GIVEN INFORMATION:

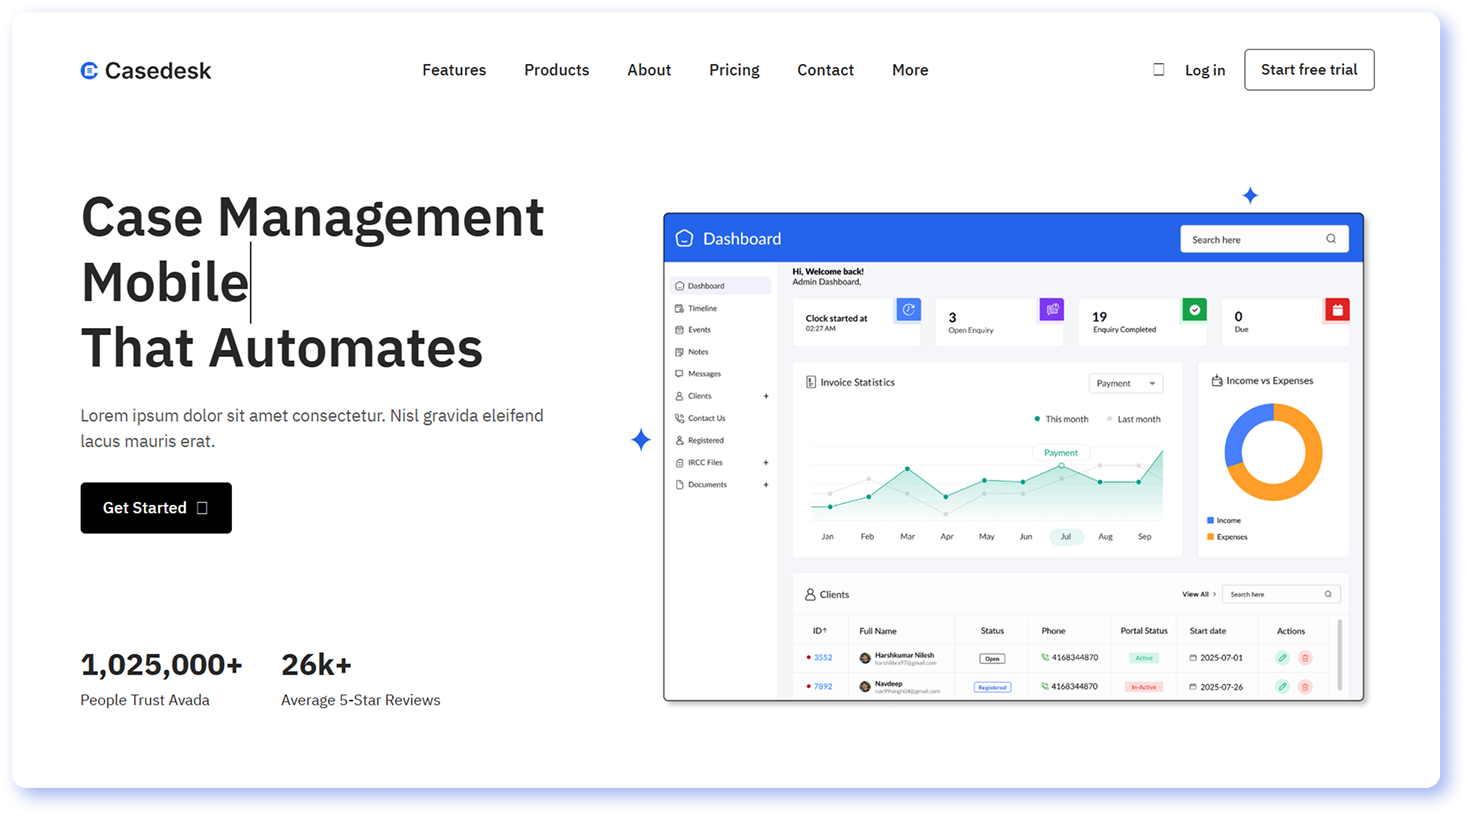Viewport: 1468px width, 816px height.
Task: Click delete trash icon for client 3552
Action: coord(1305,658)
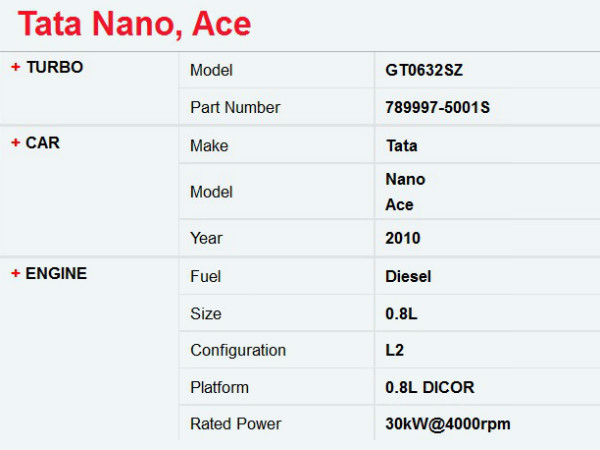Click the Tata Nano, Ace page title
Screen dimensions: 600x450
click(135, 24)
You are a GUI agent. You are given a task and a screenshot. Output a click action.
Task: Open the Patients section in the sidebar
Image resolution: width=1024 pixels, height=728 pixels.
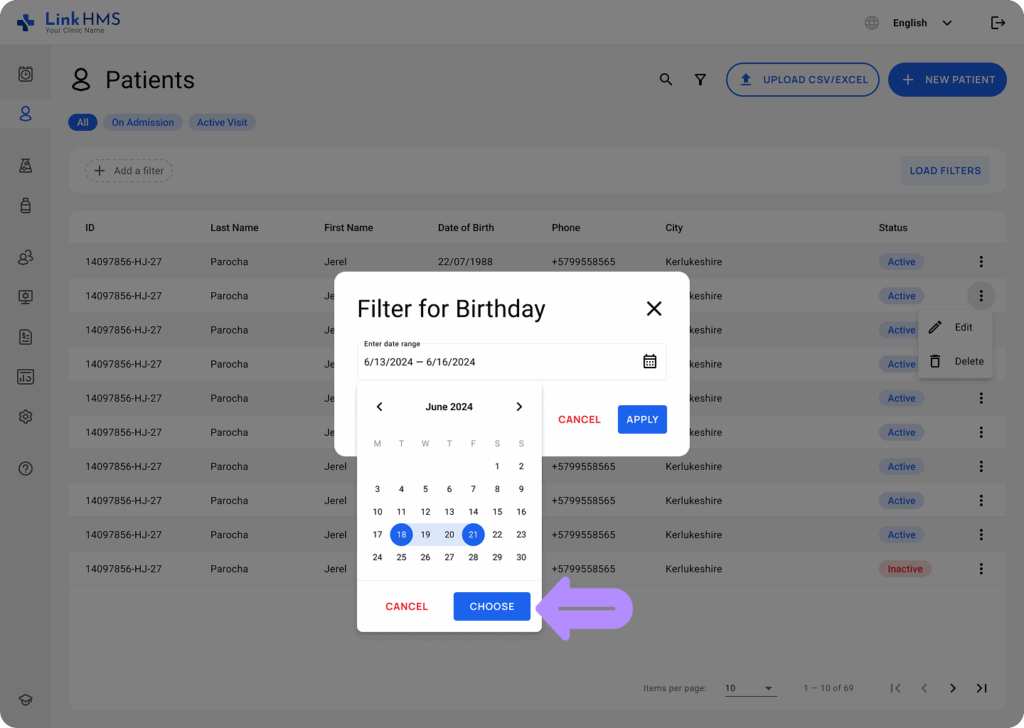tap(25, 113)
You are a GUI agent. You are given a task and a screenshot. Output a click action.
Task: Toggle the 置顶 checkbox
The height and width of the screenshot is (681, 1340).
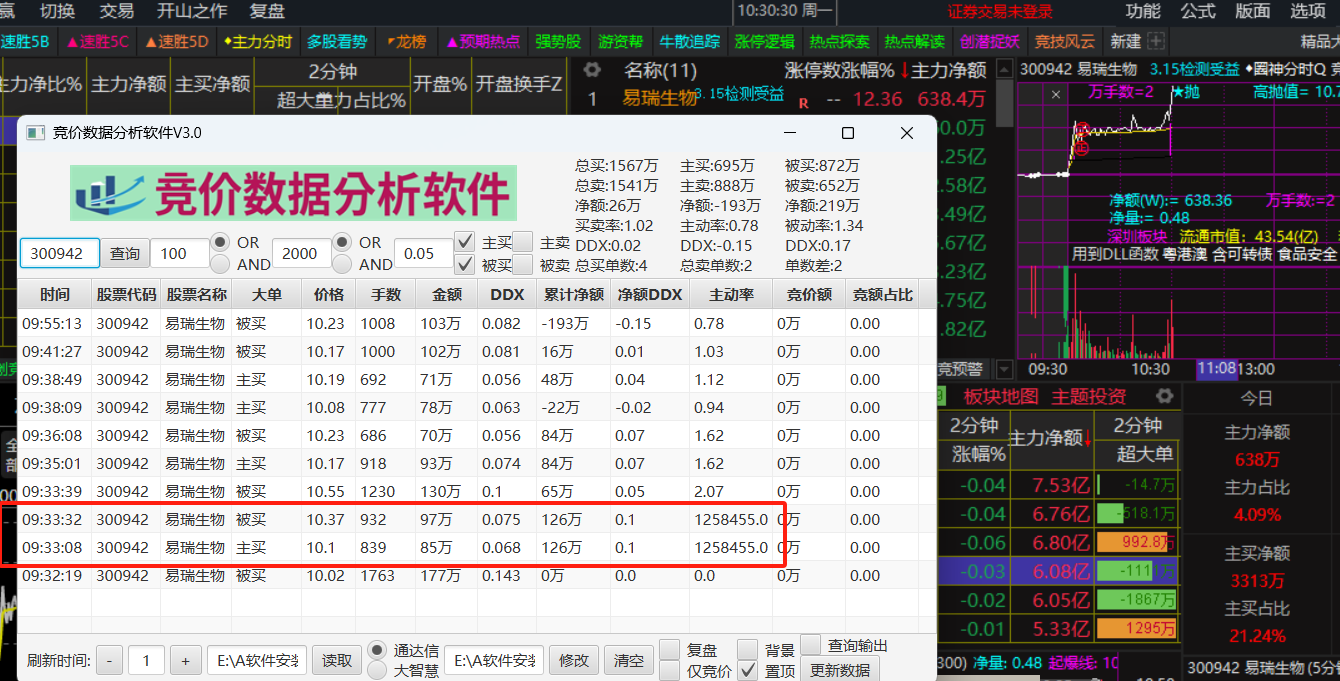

EXERCISE:
In the copy, only the lines from the one holding "Task: Open the" through the end of the listing above should appear, retyped exactly, both ends included, with no pictures.

SOLUTION TO THIS PROBLEM:
Task: Open the Patients section in the sidebar
Image resolution: width=1024 pixels, height=728 pixels.
tap(25, 113)
You are a GUI agent. You are given a task and a screenshot. Output a click action.
Task: Toggle the 置顶 checkbox
The height and width of the screenshot is (681, 1340).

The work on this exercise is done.